Exercise material Start Marker

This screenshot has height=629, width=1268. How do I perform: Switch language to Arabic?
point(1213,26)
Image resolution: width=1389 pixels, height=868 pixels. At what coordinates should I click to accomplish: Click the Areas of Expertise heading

Exercise material End Marker
Exercise material Start Marker

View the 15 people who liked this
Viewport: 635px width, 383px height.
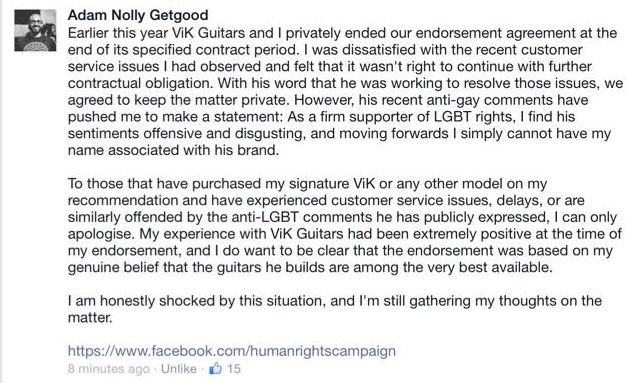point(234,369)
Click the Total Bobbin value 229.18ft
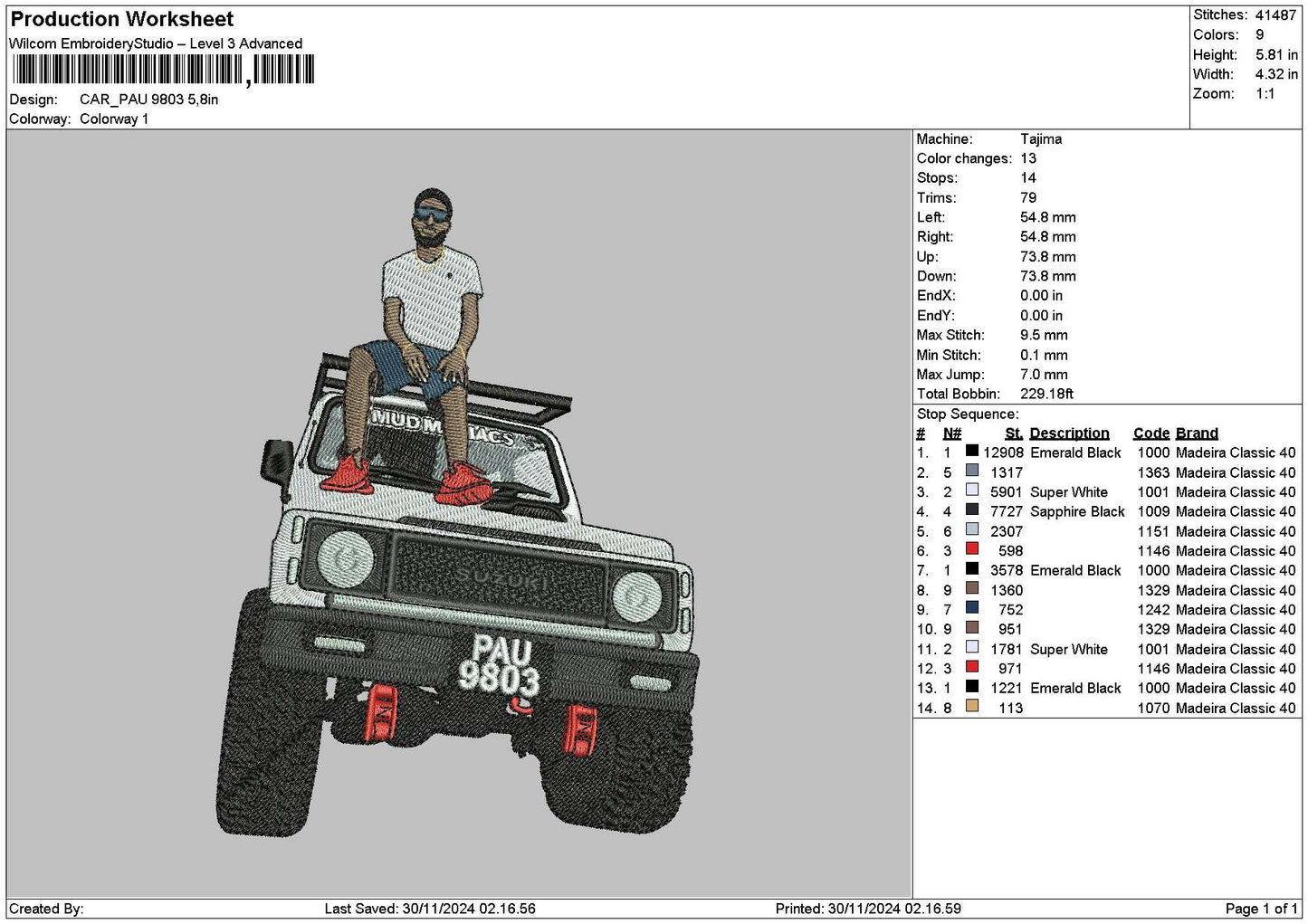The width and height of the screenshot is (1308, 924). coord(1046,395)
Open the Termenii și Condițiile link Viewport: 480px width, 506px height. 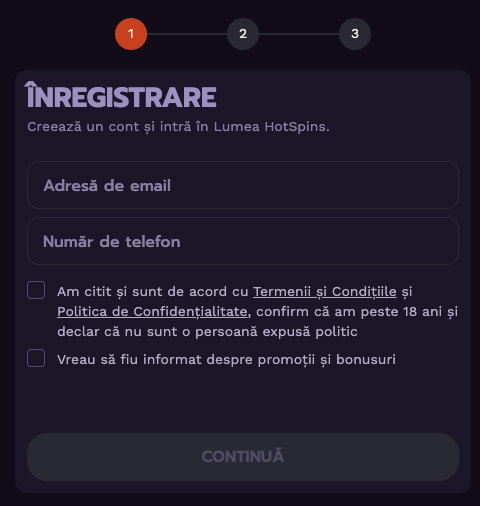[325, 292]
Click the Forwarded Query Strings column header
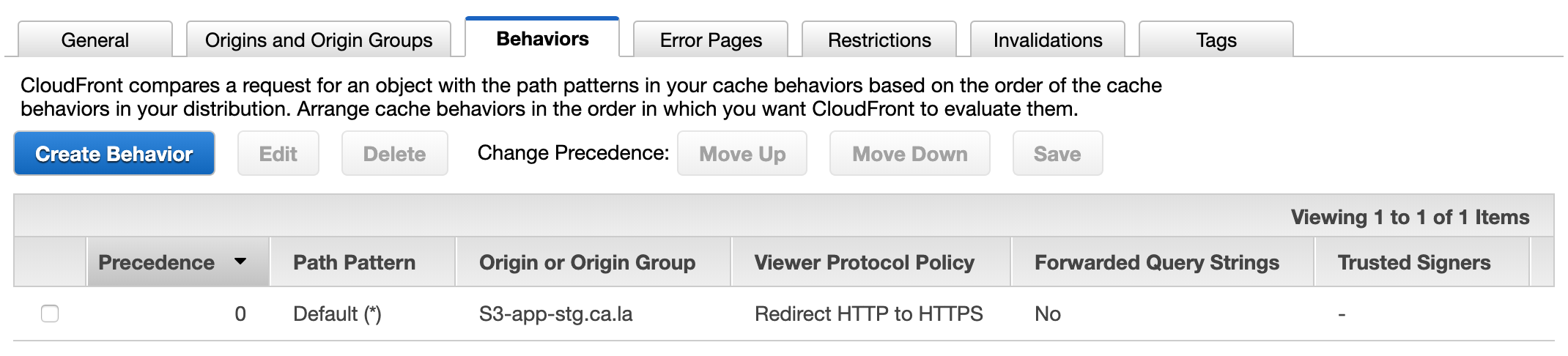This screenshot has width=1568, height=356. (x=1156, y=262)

Exercise material End Marker

- _About this task_
Beginning with the line containing "This screenshot has height=629, width=1268." and ending with the line containing "Image resolution: width=1389", extract those lines exactly from the listing above, and only those.

- _Reply_
This screenshot has height=629, width=1268. How do I perform: Switch language to Arabic?
point(1213,26)
Image resolution: width=1389 pixels, height=868 pixels. At what coordinates should I click to accomplish: Click the Areas of Expertise heading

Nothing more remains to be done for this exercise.